每一个工具人都是一个齿轮,他们有大有小,缺一不可;
健康的环境下,这些齿轮彼此依靠、共同承压、互为备份,推动团队不断地运转、逐步前进。
失控的环境中,无人给齿轮加油;随着不断地压榨,小齿轮一个接着一个磨损,最后只剩大齿轮苦苦支撑,慢慢生锈。当这个大齿轮出现单点故障时,整个团队就会出现雪崩。
Flink也是一个由很多组件一起运作的集群,其中一些重要的组件,比如:jobMaster,ResourceManager,Dispatcher等都受到了高可用的保护。Flink中主要使用了CuratorFramework 作为基于Zookeeper的选举与监听。

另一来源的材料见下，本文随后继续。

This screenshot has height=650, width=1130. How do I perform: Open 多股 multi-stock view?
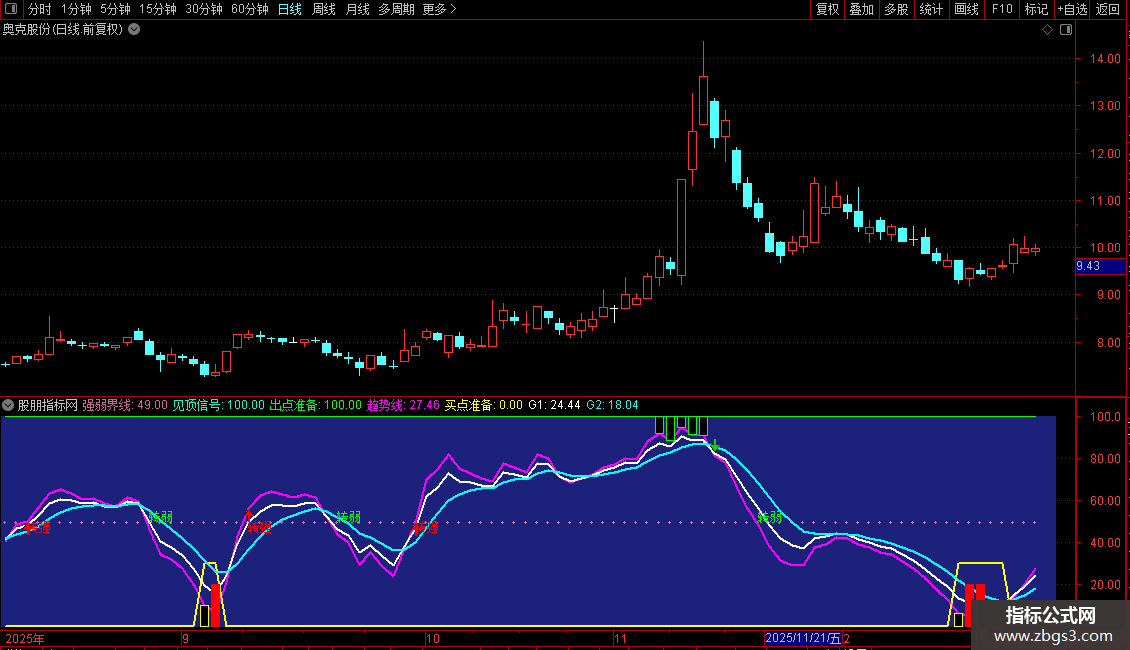click(896, 9)
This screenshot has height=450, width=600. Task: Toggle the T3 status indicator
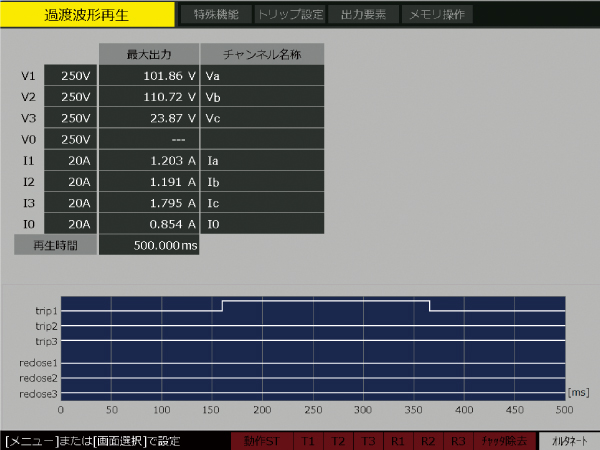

一,我们以JobMaster为例,看下Flink是如何实现的:
JobMasterServiceLeadershipRunner.class
JobMasterServiceLeadershipRunner.class 实现了两个接口,
其中LeaderContender接口主要在leader选举中使用,代表了参与leader竞争的角色,其实现类有JobMasterServiceLeadershipRunner、ResourceManager、DefaultDispatcherRunner、WebMonitorEndpoint,该接口中包含了两个重要的方法:
1. grantLeadership,表示leader竞选成功的回调方法
2. revokeLeadership,表示由leader变为非leader的回调方法
而JobManagerRunner中的接口负责Job的生命周期相关的服务,如启动一个JobMaster,并在启动时,将自身作为竞争者,传递给了leaderElectionService。
@Override
public void start() throws Exception {
LOG.debug("Start leadership runner for job {}.", getJobID());
leaderElectionService.start(this);
}
leaderElectionService的实现类是DefaultleaderElectionService,它是Leader选举服务的实现类,它也有两个接口服务。
LeaderElectionService主要提供了参与选举竞争的接口调用以及竞争结果的查询接口:
LeaderElectionEventHandler主要负责Leader变化后的响应行为。
在开始参加Leader选举时(DefaultleaderElectionService::start ),会通过选举驱动器工厂创建一个leaderElectionDriver,通过这个Driver工厂类,Flink将基于zookeeper的CuratorFramework的细节,与Flink本身做了解耦(这应该最近的版本做的改动,工具人看的是1.13版本的)。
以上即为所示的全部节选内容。